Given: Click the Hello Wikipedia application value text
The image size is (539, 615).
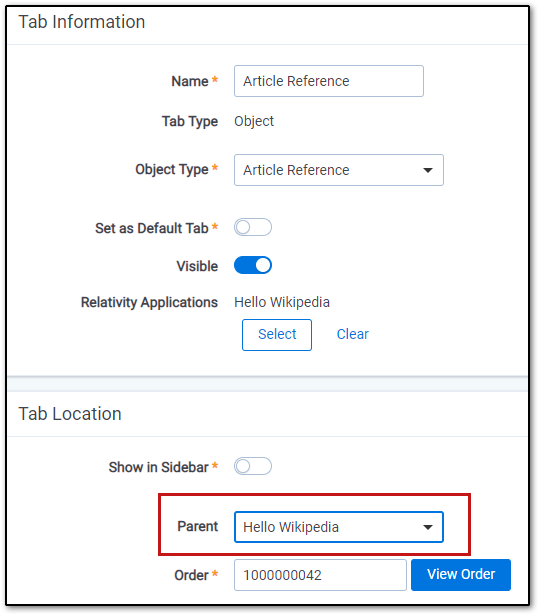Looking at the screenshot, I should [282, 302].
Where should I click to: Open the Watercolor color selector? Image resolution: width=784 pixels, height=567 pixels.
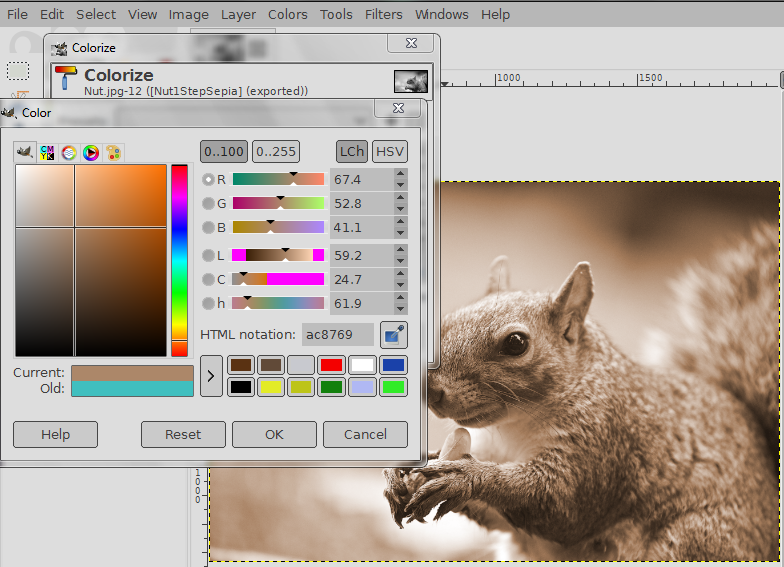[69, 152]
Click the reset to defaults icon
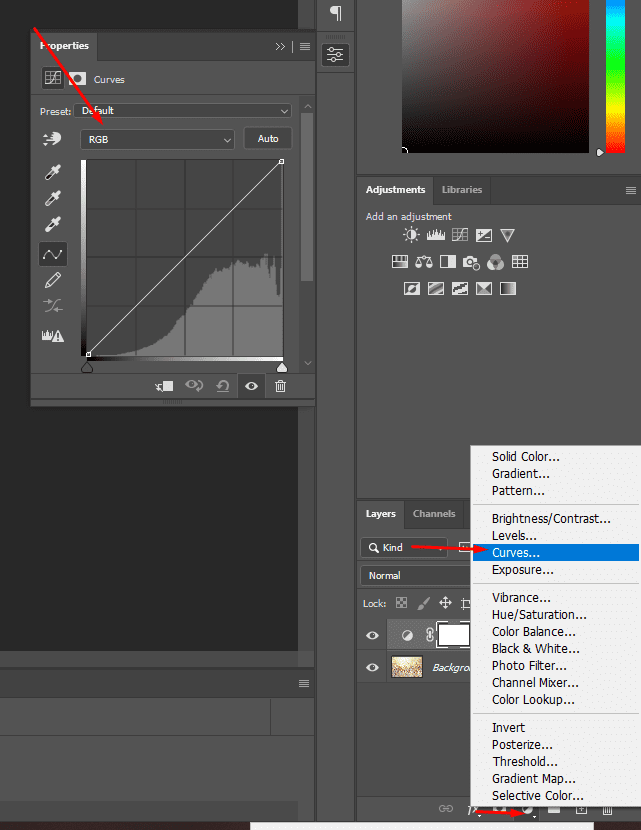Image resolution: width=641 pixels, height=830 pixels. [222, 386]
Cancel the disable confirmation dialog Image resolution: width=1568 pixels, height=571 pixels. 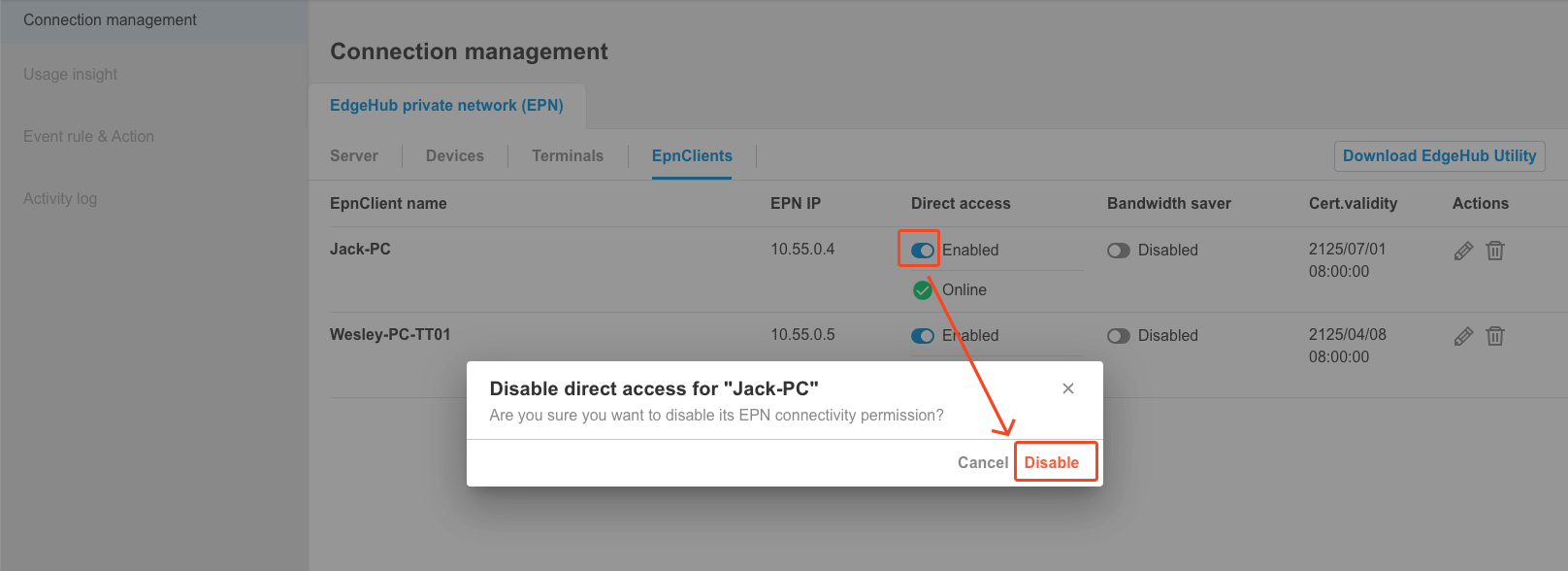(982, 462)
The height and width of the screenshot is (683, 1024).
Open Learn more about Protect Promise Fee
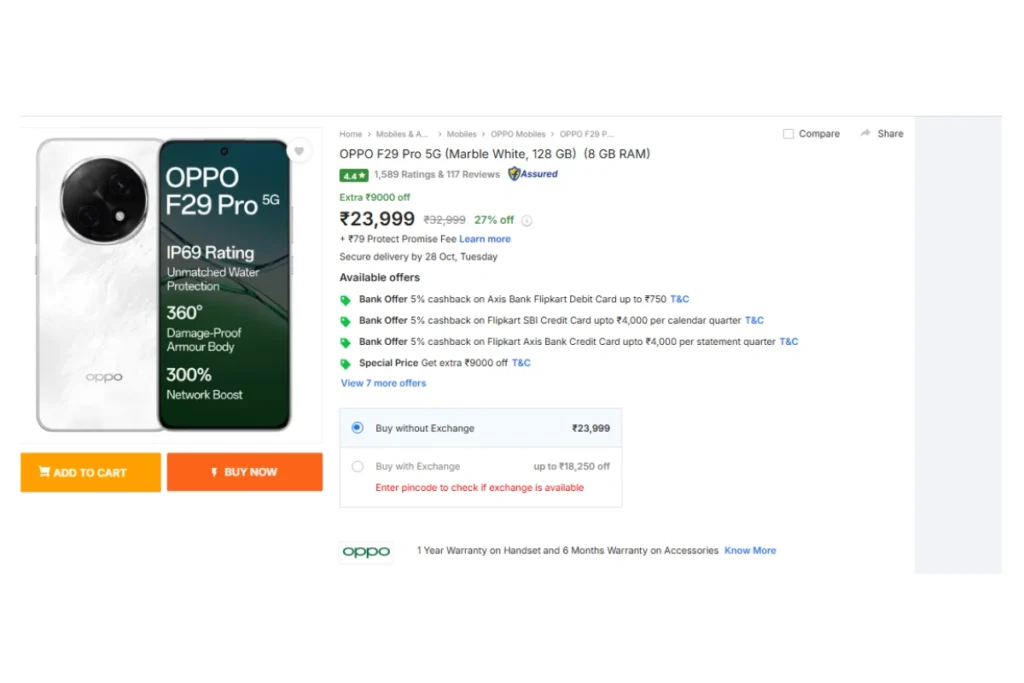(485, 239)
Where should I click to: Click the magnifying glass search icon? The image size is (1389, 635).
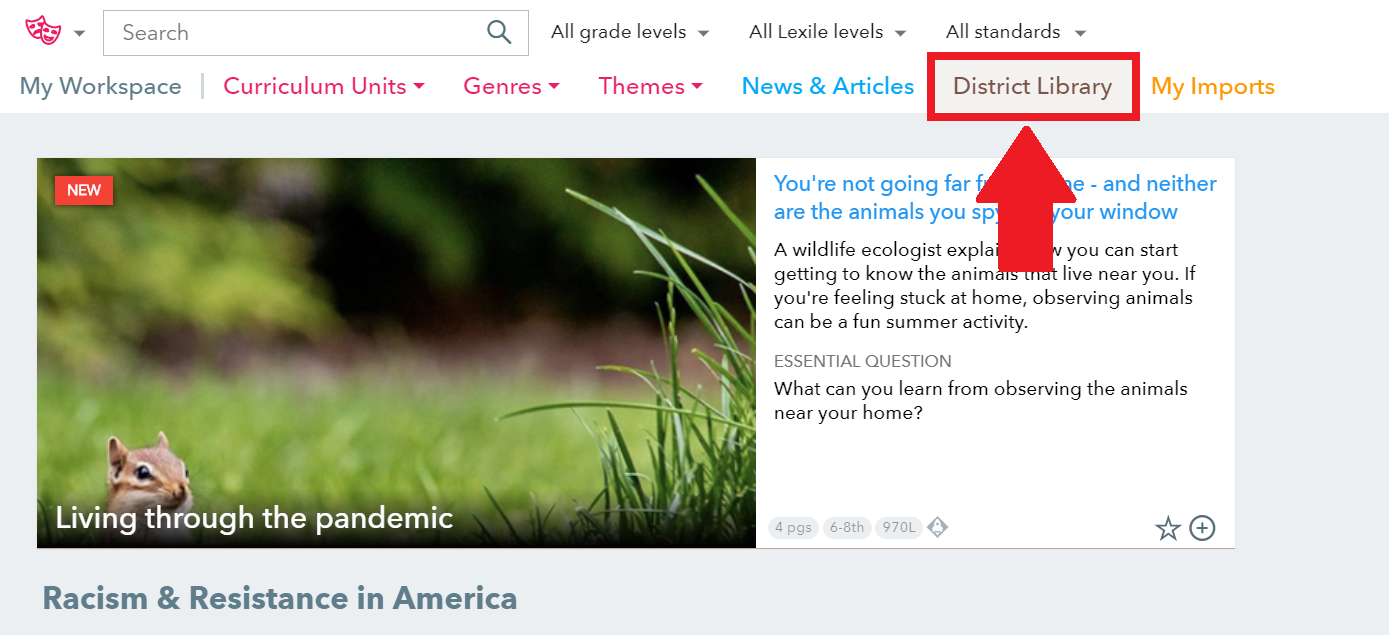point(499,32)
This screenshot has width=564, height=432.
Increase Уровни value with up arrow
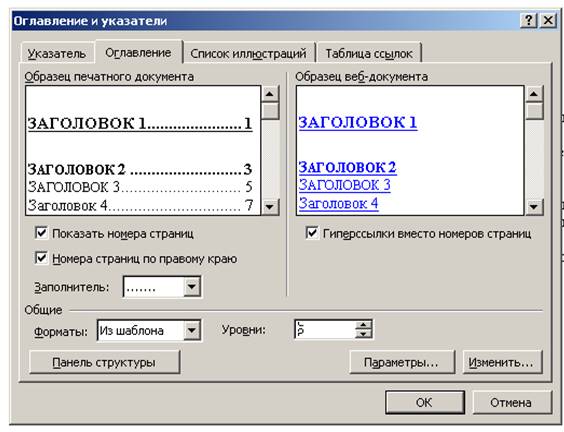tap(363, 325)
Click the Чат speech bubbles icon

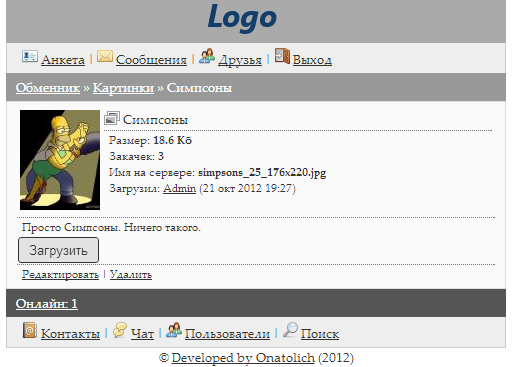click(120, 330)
===
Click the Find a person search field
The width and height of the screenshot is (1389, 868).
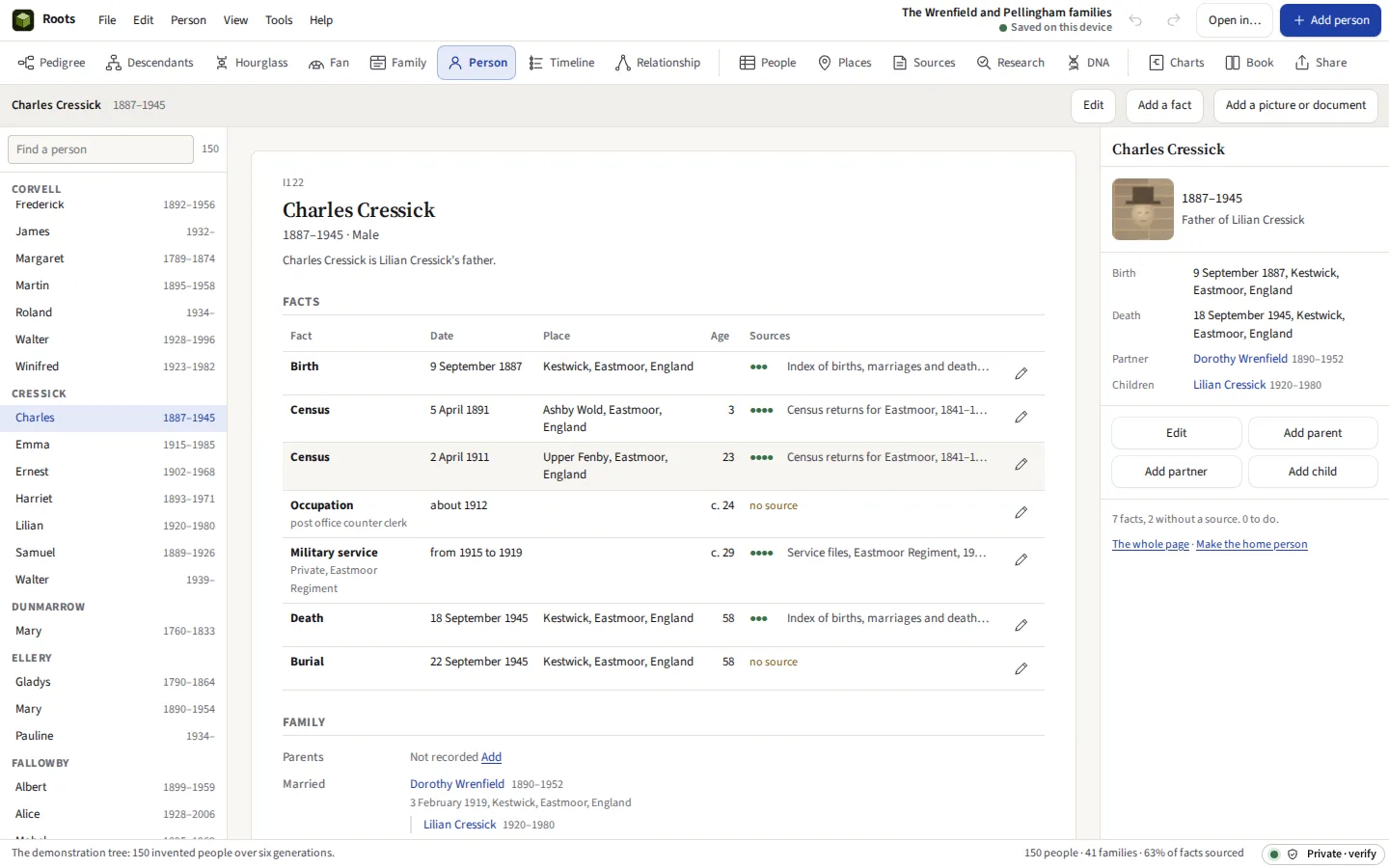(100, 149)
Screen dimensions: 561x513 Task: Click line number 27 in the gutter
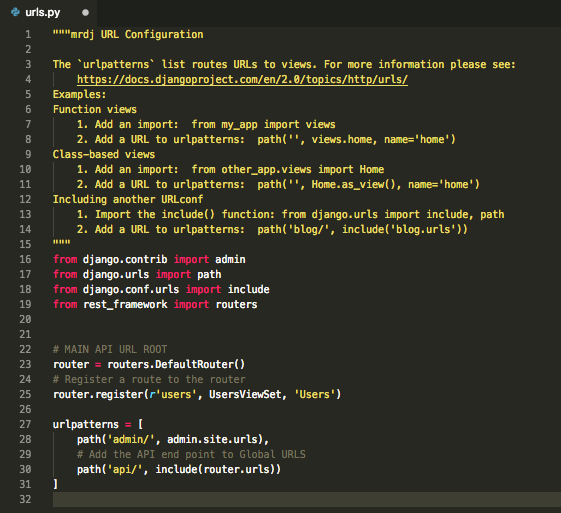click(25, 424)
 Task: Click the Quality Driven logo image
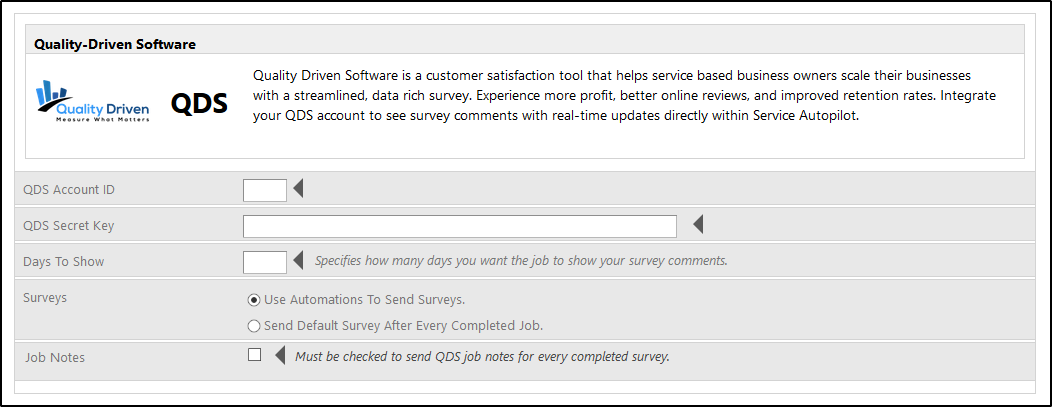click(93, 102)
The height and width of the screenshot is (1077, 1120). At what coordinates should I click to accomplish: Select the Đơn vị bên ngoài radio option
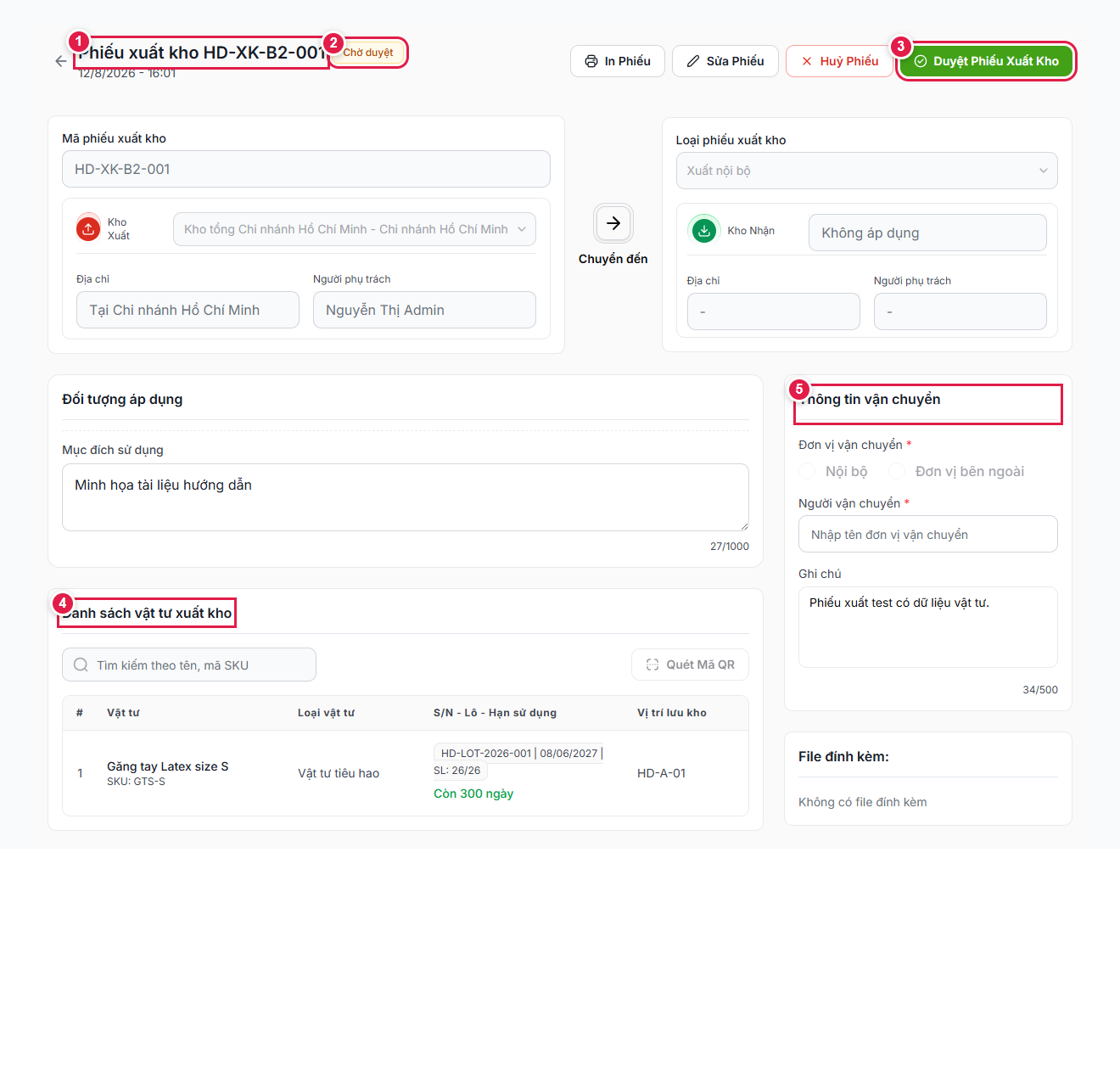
===
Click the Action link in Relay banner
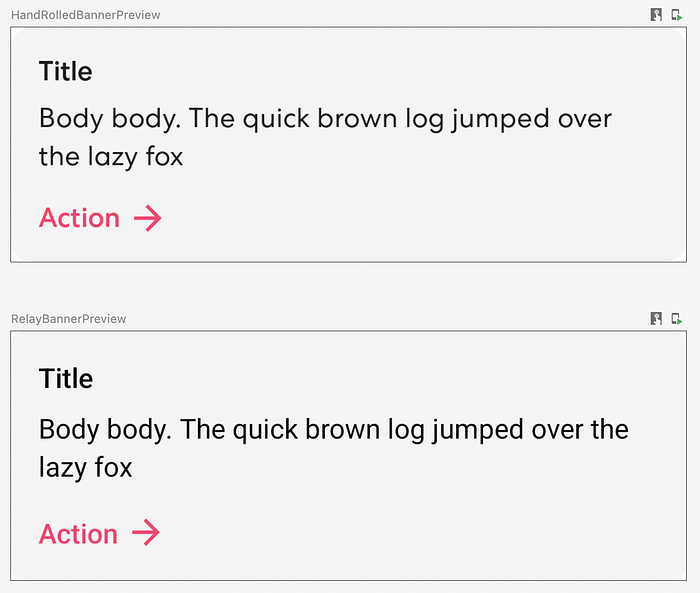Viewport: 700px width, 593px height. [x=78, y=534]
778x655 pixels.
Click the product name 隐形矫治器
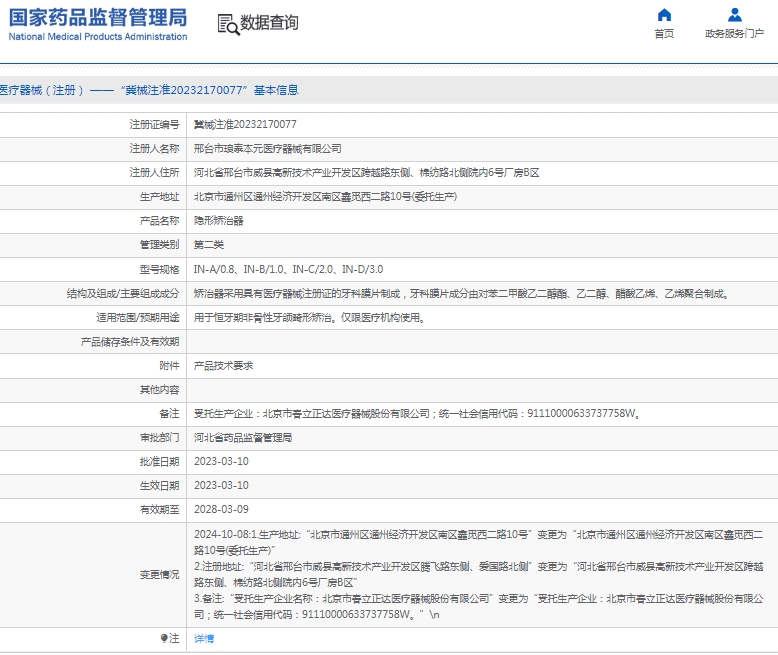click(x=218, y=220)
===
The problem: While skipping the pictures, transcribe the data above from the line showing "The width and" through the line showing "The height and width of the screenshot is (1077, 1120).", exactly and with both ends.

Task solution:
The width and height of the screenshot is (1389, 868).
(100, 149)
Screen dimensions: 561x513 Task: Click line number 27 in the gutter
click(25, 424)
 Task: Click the Quality Driven logo image
click(93, 102)
The height and width of the screenshot is (1077, 1120). At what coordinates should I click to accomplish: Select the Đơn vị bên ngoài radio option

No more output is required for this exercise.